I don't think I treat him any less than his brother, he is a teen and thinks I am an idiot most of the time, but I'm there for him, I put him before me, I drive him around, encourage him and support his decisions. He regularly calls me names, I've been called "useless" for not putting the washing machine on for one day. My youngest is not like that towards me at all. Eldest has stopped wanting to see his Dad as much, previously he stayed 4 nights a month (EOW), now he will go for a couple of hours EOW. I have encourage Eldest to speak to someone, we had a family therapist a few years ago, he would not engage, he got to the top of the waiting list for talking therapy and he decided he would not engage, I have offered to pay privately.

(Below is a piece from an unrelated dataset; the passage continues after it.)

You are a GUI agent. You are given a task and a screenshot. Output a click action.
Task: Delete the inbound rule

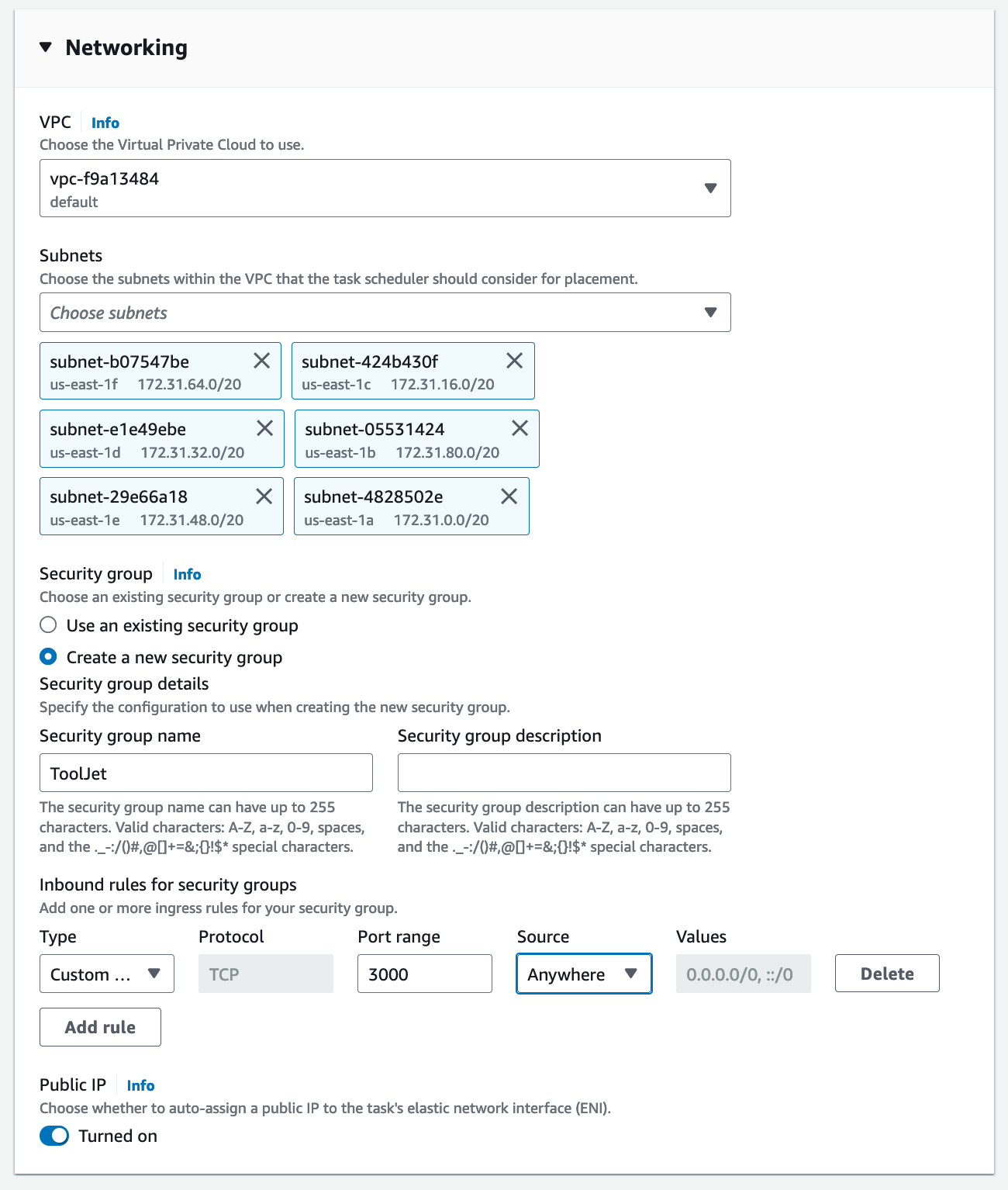pos(887,974)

Eldest did have 2 friends he was best friends with all through primary school one lives in the village, and a couple of years ago they stopped talking to him, so yes, that makes it worse.

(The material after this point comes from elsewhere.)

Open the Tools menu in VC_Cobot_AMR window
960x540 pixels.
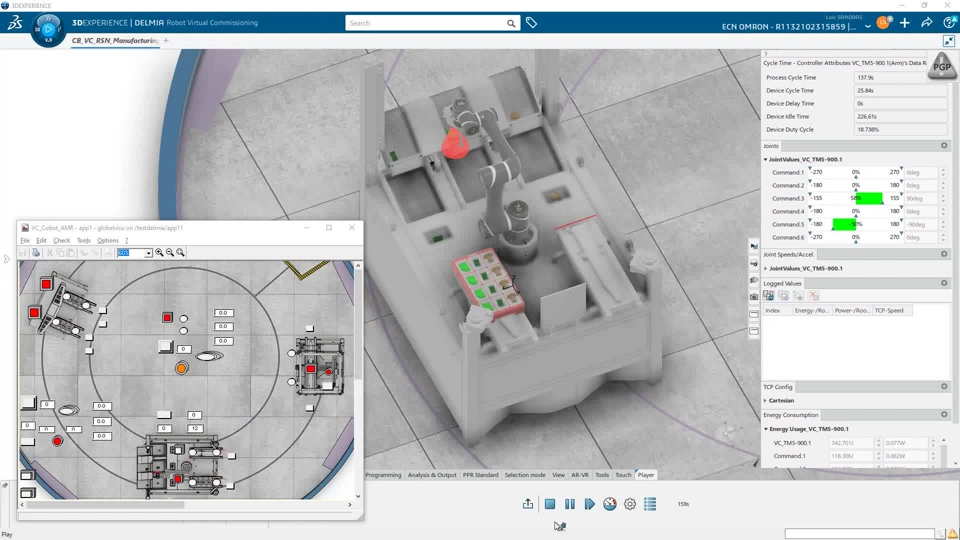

I understand it's not fair, but I also don't want to move somewhere more expensive in a area I dislike and don't know anyone again so eldest can be closer to a friend. All of these places are within 15 minutes drive of each other. I've kept the boys at the same school. Living here has made me unwell. We only left the village because my LL told me she was selling.

OP posts:
Betadelta · Today 07:12

Honestly I wouldn't do this. I can see why he would hate it (i.e. he isn't being completely irrational) and it will have a really negative effect on your relationship. Can't you hang on for a couple of years?

InAWhirl · Today 07:14

I would continue to drive eldest to and from school. It's the catchment school for the village (as we were still living there when eldest started HS). I would continue to drive him to and from his friends.

OP posts:
parietal · Today 07:15

Moved during the teen years especially mid gcse can be incredibly disruptive to a teenager both academically and socially. Your older child could fail or drop out of GCSEs and lose friendships. That can really mess up a kid in the long term and hurts their mental health.

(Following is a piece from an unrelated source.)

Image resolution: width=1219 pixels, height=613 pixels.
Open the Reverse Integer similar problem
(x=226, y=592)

wait a year and move after his GCSEs are done and kids start moving around to 6th form.

InAWhirl · Today 07:16

Sorry, also to add, moving feels time sensitive for another reason; there is a developer/council building a significant number of houses on our street and the field 2 minute walk, over 700 are planned. Once the bricks start going in and the construction traffic starts it will be incredibly difficult to sell.

OP posts:
ALovelyPinkUnicorn · Today 07:16

InAWhirl · Today 07:14

I would continue to drive eldest to and from school. It's the catchment school for the village (as we were still living there when eldest started HS). I would continue to drive him to and from his friends.

And what about 11 yo, that’s when it get tricky with conflicting activities and seeing friends. At least in the town would 15 yo not be able to be more independent?

Moonnstarz · Today 07:18

Will you constantly be able to taxi the 15 year around all the time? Each evening if they want to see friends, all summer holidays when presumably you are going to be at work?

Can you actually afford driving lessons and a car for the eldest? It's all very well saying he can drive in a few years but it's really hard to actually get a place with an instructor where I live, the costs because of the demand is high and to then book a test is really hard and people are waiting months to get one.

Moonnstarz · Today 07:20

InAWhirl · Today 07:16

Sorry, also to add, moving feels time sensitive for another reason; there is a developer/council building a significant number of houses on our street and the field 2 minute walk, over 700 are planned. Once the bricks start going in and the construction traffic starts it will be incredibly difficult to sell.

But won't people know that now? Will you even get an offer on your place soon enough to buy the house you have seen?

InAWhirl · Today 07:21

He has done his GCSEs, and is going into sixth form. He says he wants to go to uni, but wants to live at home whilst there. LT for me I just don't want to move to another place that doesn't feel right. I just want to go for walks again. Eldest also really wants to rehome our 7 year old dog. I'm barely functioning at work with the pressure of our circumstances.